Environmental groups in China are mulling over the potential impact of a law approved by the Standing Committee of China’s National People’s Congress on April 28, 2016.  The Law on the Administration of Activities by Foreign Non-Governmental Organizations within the People’s Republic of China imposes strict regulations on the activities of foreign non-governmental organizations (NGOs) in China.  It requires annual reporting of planned NGO activities and authorizes local police and security forces to supervise and audit NGO activities.  Student exchanges are exempted from the law and the activities of environmental NGOs are given favorable treatment.  However, my sources in China indicate that the law is quite vague, and may give greater license to authorities to crack down on anything NGOs do that they do not like.  

On May 2 Brazilian prosecutors filed a 359-page civil lawsuit seeking $44 billion in damages from mining giants Vale and BHP Billiton for the 2015 collapse of a tailings dam at their Samarco project, which killed 17 people and caused massive environmental damage.  The size of the claim shocked many investors who had assumed that a $3 billion settlement reached by the companies by the government in March would encompass most of the companies’ liability.  Many lawyers were skeptical of the prosecutors’ ability to recover anything like $44 billion, noting that an $11 billion claim brought against Chevron for a Brazilian oil spill in 2011 eventually was settled for only $42 million.  However, the Brazilian government noted that the size of the most recent disaster was equivalent to the BP oil spill that has resulted in similarly large damages.   Samantha Pearson & James Wilson, Vale and BHP Rocked by $44 Billion Dam Lawsuit, Financial Times, May 5, 2016, at 14. 

On May 2 the Supreme Court of Colorado struck down two local laws - one that banned hydraulic fracturing and another imposing a moratorium on fracking operations.
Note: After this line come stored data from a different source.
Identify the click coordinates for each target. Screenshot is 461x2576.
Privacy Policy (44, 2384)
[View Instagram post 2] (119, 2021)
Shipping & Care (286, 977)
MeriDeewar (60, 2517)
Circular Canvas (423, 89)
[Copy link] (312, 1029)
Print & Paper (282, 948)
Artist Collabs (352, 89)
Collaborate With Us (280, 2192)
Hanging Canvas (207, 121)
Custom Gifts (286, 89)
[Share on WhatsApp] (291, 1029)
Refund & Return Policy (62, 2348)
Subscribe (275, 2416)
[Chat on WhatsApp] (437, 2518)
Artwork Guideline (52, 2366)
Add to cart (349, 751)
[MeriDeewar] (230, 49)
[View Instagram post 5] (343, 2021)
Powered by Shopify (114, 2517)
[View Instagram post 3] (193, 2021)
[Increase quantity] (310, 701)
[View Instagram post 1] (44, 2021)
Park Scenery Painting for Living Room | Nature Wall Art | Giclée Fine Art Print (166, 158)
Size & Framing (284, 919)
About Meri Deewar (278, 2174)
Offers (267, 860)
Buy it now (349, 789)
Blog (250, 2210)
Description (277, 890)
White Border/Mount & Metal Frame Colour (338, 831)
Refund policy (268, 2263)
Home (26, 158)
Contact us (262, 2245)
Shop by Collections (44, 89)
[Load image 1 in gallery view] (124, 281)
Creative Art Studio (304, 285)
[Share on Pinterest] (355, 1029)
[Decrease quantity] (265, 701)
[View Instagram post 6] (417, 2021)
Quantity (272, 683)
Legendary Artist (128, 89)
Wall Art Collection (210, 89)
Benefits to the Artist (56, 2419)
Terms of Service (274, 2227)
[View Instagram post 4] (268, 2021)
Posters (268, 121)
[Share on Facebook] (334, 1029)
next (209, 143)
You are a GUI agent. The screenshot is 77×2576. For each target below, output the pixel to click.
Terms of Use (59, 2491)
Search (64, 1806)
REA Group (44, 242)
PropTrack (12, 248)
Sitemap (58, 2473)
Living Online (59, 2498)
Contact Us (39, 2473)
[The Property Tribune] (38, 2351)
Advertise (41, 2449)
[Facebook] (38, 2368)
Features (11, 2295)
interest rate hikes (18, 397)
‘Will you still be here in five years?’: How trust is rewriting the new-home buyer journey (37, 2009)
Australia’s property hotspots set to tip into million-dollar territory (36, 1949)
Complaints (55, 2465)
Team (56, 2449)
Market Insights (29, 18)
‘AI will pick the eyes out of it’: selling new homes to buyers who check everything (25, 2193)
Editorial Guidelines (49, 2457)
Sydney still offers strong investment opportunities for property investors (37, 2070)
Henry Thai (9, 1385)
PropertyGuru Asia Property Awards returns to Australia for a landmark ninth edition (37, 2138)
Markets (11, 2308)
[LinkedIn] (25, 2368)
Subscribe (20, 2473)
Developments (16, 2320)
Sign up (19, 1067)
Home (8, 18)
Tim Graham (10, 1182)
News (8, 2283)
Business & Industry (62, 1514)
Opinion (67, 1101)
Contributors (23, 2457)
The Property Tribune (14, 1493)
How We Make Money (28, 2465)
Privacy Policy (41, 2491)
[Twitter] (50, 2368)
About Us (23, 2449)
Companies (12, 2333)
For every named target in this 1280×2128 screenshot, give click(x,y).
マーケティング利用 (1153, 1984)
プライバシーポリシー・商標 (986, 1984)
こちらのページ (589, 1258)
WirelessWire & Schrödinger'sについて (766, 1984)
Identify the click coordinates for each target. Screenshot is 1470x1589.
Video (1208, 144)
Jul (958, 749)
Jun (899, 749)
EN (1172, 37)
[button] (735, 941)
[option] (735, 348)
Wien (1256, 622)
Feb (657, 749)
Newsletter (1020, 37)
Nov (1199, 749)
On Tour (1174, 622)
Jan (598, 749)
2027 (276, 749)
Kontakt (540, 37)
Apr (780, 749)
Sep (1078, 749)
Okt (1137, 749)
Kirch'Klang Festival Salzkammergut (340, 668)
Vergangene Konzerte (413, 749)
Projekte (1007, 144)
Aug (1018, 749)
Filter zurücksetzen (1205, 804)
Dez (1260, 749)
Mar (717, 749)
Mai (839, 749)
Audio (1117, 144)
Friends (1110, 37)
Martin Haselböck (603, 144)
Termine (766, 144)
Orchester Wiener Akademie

The rulings declared that local regulation of fracking was preempted by state law.   The Texas Supreme Court previously struck down Houston’s air pollution control law holding that it was preempted by state law.


This week President Obama held a joint meeting at the White House with the leaders of Sweden, Norway, Denmark, Finland and Iceland.  While much of the “Nordic Summit” was focused on national security and immigration issues, the joint statement released by the leaders has a significant environmental component (https://www.whitehouse.gov/the-press-office/2016/05/13/us-nordic-leaders-summit-joint-statement).  It does not adopt environmentalists’s call for a complete ban on oil drilling in the arctic, Nordic Summit, Juliet Eilperin, Drilling in Arctic Ebbs Amid Calls for Full Ban, Washington Post, May 11, 2016, at A6, but it emphasizes the importance of all countries carrying out the Paris Agreement on climate change and it pledges continuity as the leadership of the Arctic Council passes from the U.S. to Finland and then Iceland.